### Stored data entries
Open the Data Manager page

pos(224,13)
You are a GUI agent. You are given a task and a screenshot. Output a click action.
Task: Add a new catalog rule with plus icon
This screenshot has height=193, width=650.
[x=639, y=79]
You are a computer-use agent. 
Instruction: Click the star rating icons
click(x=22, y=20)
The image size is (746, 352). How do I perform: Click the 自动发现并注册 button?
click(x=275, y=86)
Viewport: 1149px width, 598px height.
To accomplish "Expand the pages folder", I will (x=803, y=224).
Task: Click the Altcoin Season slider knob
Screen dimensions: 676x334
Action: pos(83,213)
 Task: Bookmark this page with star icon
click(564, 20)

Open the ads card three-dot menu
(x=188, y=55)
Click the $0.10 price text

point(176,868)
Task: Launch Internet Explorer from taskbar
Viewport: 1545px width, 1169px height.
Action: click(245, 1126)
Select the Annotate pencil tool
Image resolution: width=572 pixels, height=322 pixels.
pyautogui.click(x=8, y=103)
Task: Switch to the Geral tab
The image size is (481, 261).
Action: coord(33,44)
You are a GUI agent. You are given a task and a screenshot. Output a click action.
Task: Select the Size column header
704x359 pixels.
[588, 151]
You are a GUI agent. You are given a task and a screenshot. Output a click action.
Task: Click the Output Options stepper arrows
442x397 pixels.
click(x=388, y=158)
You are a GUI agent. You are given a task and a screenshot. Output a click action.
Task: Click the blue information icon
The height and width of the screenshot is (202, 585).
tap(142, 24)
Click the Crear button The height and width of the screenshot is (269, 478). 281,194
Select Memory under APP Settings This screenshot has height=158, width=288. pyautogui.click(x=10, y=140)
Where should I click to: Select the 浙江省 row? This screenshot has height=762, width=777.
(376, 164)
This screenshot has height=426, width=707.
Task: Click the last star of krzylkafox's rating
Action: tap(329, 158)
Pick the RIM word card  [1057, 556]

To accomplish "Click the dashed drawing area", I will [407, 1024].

### Work to complete
Copy over exactly the lines above from the one with "The height and width of the screenshot is (202, 585)." to the last, both included, and no others.

### Reply
The height and width of the screenshot is (202, 585).
tap(142, 24)
Click the Crear button The height and width of the screenshot is (269, 478). 281,194
Select Memory under APP Settings This screenshot has height=158, width=288. pyautogui.click(x=10, y=140)
Where should I click to: Select the 浙江省 row? This screenshot has height=762, width=777.
(376, 164)
This screenshot has height=426, width=707.
Task: Click the last star of krzylkafox's rating
Action: tap(329, 158)
Pick the RIM word card  [1057, 556]

To accomplish "Click the dashed drawing area", I will [407, 1024].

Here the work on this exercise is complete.